=== About this task ===
Using the entries below, give the count of lines that hold "will". Say nothing besides the number.

Segment Start: Data for processing

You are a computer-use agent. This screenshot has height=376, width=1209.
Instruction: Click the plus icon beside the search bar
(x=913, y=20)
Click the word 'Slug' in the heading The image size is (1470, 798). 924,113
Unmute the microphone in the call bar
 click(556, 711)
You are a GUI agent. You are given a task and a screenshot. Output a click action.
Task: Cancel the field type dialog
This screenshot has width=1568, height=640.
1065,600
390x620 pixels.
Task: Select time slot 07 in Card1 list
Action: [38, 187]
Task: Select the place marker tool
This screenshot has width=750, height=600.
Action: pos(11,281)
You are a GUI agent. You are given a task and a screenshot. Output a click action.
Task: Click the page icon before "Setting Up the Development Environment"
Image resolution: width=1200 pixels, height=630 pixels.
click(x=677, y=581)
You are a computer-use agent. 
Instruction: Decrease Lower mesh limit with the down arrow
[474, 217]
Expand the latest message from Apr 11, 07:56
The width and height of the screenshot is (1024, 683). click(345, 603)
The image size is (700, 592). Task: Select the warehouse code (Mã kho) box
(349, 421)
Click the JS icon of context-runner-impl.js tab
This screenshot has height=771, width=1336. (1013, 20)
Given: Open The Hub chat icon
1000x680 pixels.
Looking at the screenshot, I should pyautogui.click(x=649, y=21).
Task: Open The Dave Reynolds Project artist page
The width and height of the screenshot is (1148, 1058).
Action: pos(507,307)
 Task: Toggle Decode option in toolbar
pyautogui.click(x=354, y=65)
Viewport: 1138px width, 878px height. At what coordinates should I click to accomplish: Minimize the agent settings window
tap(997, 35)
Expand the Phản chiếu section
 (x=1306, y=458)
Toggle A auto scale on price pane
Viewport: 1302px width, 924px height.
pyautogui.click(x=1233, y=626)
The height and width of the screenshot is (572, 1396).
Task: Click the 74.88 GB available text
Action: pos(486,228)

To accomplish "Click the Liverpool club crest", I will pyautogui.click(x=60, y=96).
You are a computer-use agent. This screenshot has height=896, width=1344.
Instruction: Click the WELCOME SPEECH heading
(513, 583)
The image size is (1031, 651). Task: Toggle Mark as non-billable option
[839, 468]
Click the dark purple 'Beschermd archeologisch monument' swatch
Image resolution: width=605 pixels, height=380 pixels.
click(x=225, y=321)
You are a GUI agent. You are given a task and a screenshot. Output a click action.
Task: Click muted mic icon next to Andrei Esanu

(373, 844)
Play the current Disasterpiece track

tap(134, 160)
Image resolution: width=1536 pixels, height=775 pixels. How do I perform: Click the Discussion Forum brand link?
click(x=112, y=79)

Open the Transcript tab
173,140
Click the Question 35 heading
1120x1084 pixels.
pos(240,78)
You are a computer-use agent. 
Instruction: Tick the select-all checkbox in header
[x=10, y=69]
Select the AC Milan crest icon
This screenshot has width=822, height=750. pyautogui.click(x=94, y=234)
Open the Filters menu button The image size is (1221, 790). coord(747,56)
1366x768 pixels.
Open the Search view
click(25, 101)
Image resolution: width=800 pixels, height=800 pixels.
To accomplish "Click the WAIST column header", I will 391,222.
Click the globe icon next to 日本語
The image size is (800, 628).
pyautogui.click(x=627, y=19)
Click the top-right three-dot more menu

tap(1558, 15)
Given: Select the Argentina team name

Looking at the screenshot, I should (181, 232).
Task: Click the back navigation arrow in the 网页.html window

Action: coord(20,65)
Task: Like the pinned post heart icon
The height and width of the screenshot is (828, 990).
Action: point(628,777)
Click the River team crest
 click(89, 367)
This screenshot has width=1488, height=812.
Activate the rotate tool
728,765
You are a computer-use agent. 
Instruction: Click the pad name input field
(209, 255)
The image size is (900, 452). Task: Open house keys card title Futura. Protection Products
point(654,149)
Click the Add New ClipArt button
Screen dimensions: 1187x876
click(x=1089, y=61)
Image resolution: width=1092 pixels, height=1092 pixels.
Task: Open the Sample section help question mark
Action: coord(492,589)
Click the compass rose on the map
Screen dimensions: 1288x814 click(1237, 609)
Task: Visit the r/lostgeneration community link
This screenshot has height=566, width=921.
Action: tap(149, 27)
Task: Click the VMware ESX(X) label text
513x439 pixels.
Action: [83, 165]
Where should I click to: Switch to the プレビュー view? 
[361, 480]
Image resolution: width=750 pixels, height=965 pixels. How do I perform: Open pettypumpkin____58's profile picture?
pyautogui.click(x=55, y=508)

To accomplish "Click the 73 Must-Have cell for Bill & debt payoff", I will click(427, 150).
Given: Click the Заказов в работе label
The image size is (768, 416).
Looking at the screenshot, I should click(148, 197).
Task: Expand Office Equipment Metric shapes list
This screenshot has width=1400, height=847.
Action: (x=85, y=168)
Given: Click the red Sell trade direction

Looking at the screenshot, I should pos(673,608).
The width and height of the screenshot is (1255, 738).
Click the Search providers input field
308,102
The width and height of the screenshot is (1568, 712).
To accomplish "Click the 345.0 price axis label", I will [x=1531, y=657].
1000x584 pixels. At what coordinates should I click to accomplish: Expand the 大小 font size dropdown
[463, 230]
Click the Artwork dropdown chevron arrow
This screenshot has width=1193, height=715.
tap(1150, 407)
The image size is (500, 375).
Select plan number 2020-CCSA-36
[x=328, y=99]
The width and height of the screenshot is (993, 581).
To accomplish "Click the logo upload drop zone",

Segment End: Data for processing

=== Output for this exercise ===
4